■ THE INPUT ■

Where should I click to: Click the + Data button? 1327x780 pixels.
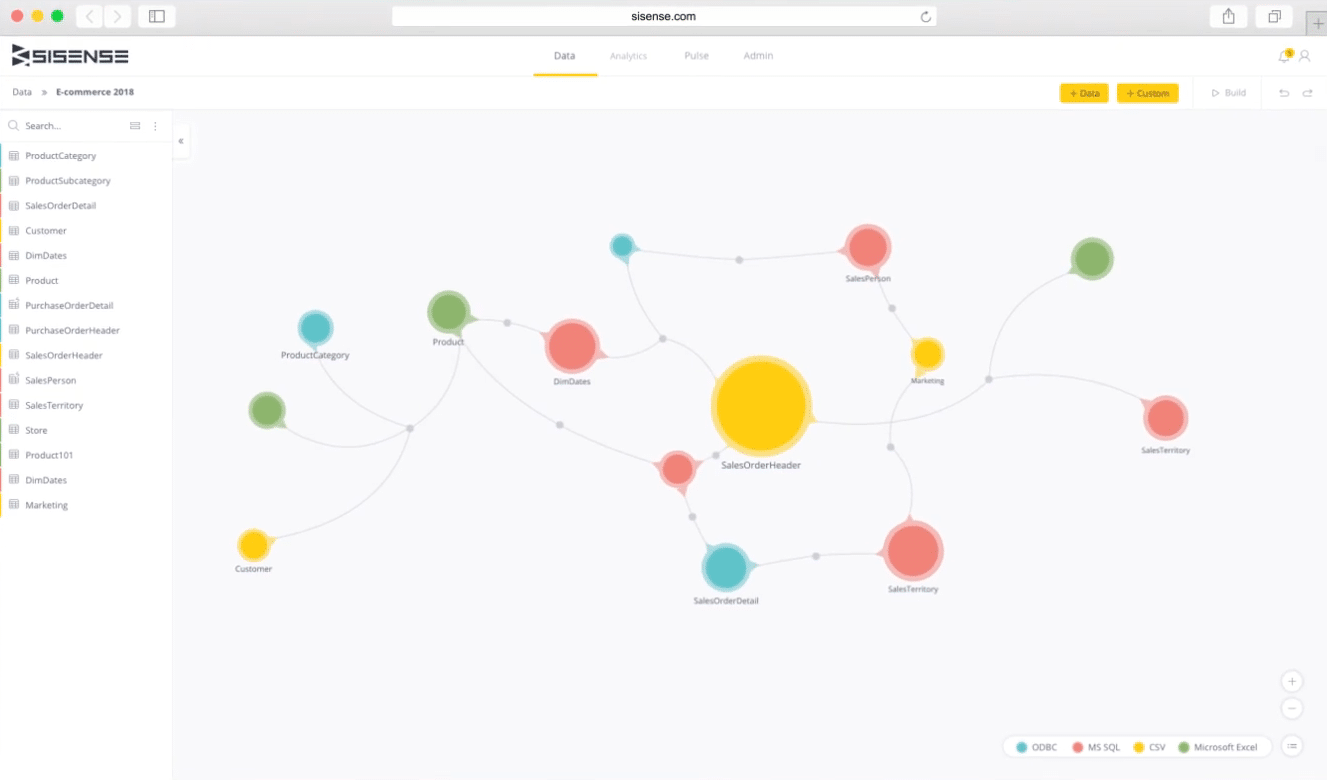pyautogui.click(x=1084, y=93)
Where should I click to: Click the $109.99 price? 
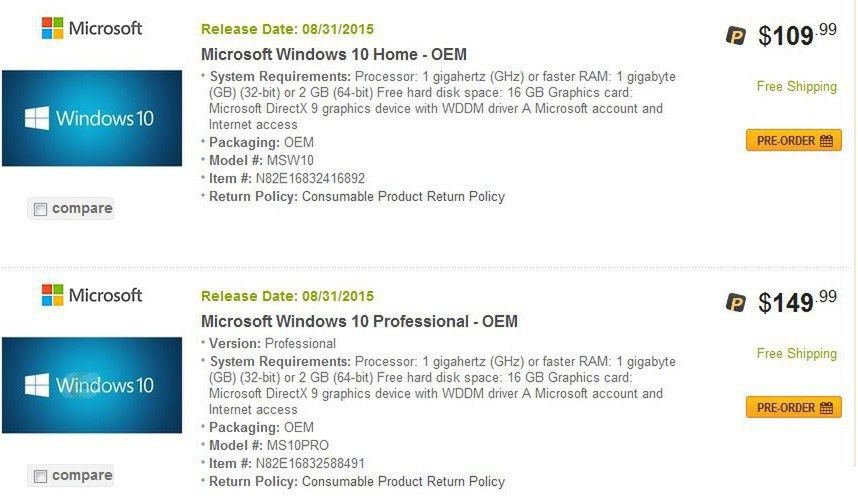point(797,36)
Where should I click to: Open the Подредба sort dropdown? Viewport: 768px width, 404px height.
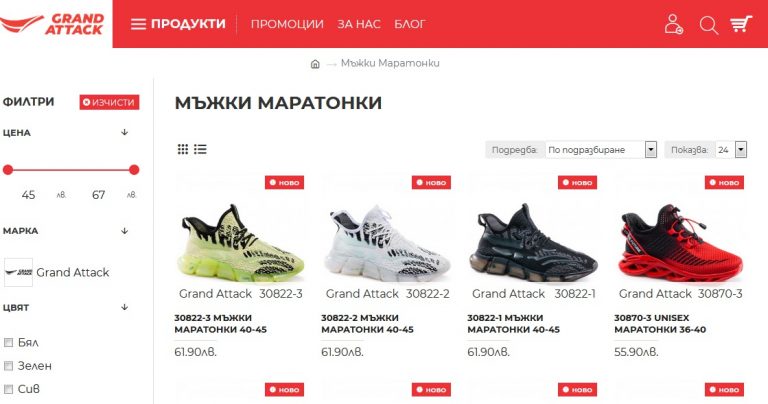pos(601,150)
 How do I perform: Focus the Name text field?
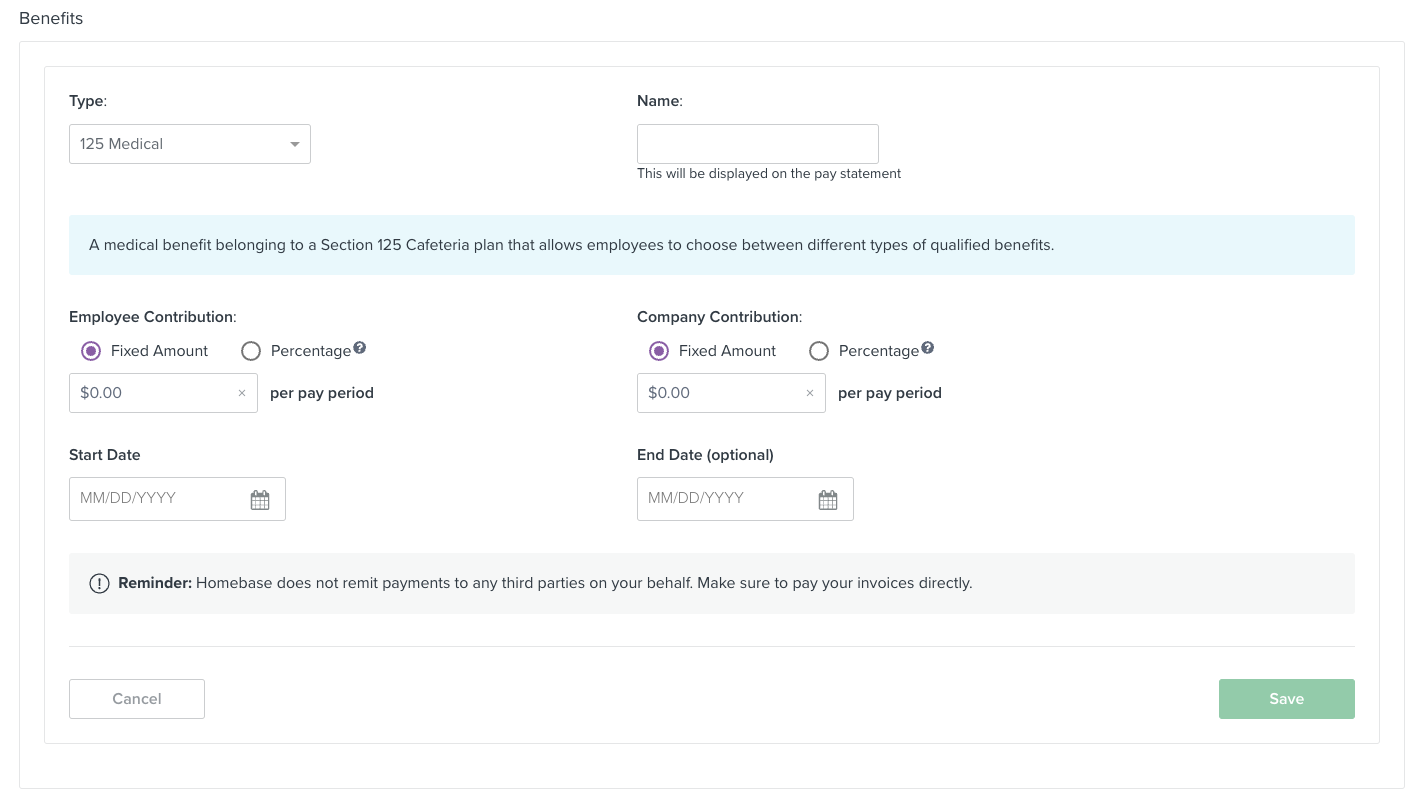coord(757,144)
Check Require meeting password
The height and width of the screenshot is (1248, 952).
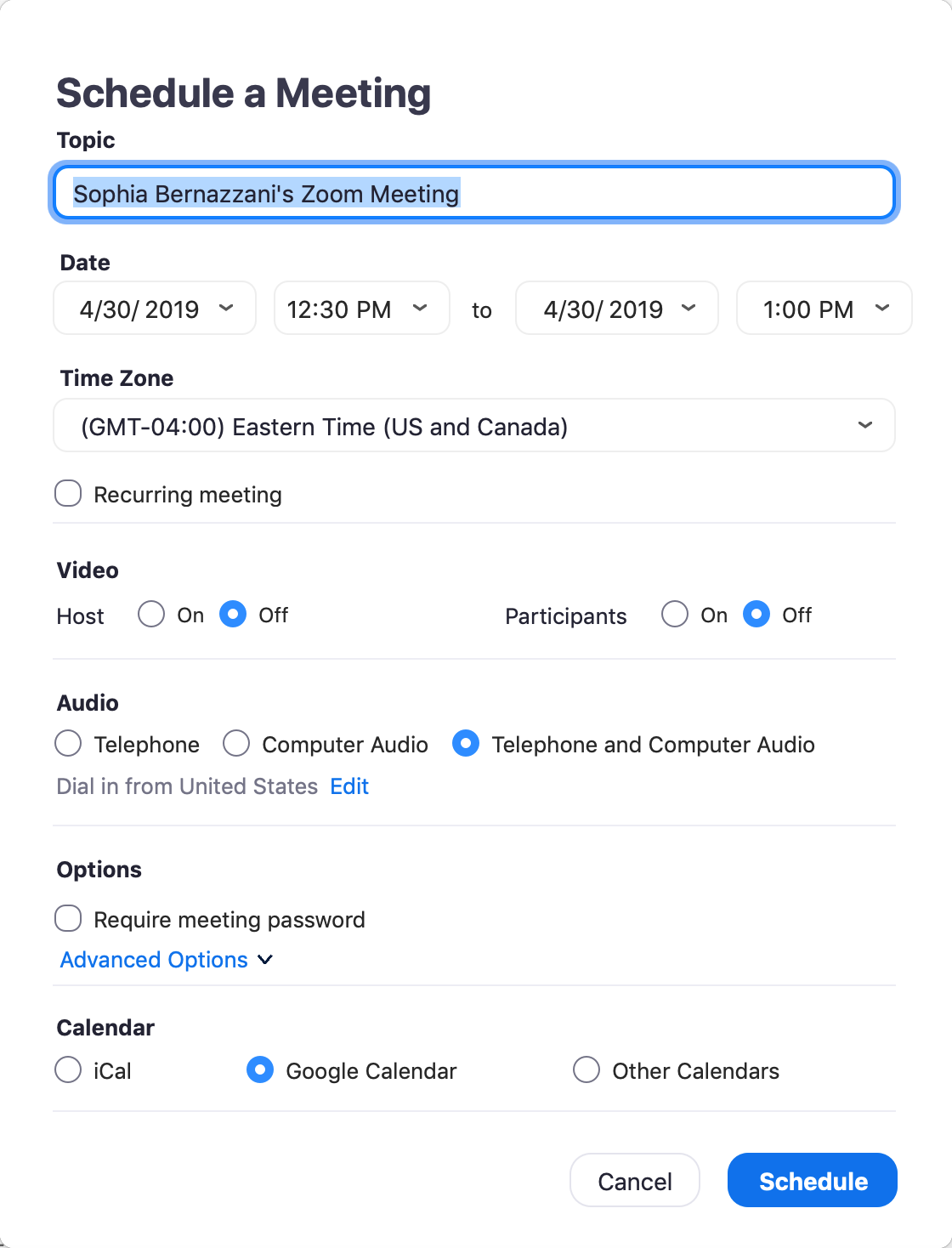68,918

■ EXERCISE GOAL ■
Exactly reproduce each record, leaving out any pictures.

■ RESULT OF THIS TASK ■
Where should I click to: Click the + Data button? 1327x780 pixels.
pyautogui.click(x=1084, y=93)
Where should I click to: Click the $109.99 price? 
point(797,36)
Where should I click to: Open the Подредба sort dropdown? Viewport: 768px width, 404px height.
pos(601,150)
 How do I perform: Focus the Name text field?
coord(757,144)
Check Require meeting password
The height and width of the screenshot is (1248, 952).
68,918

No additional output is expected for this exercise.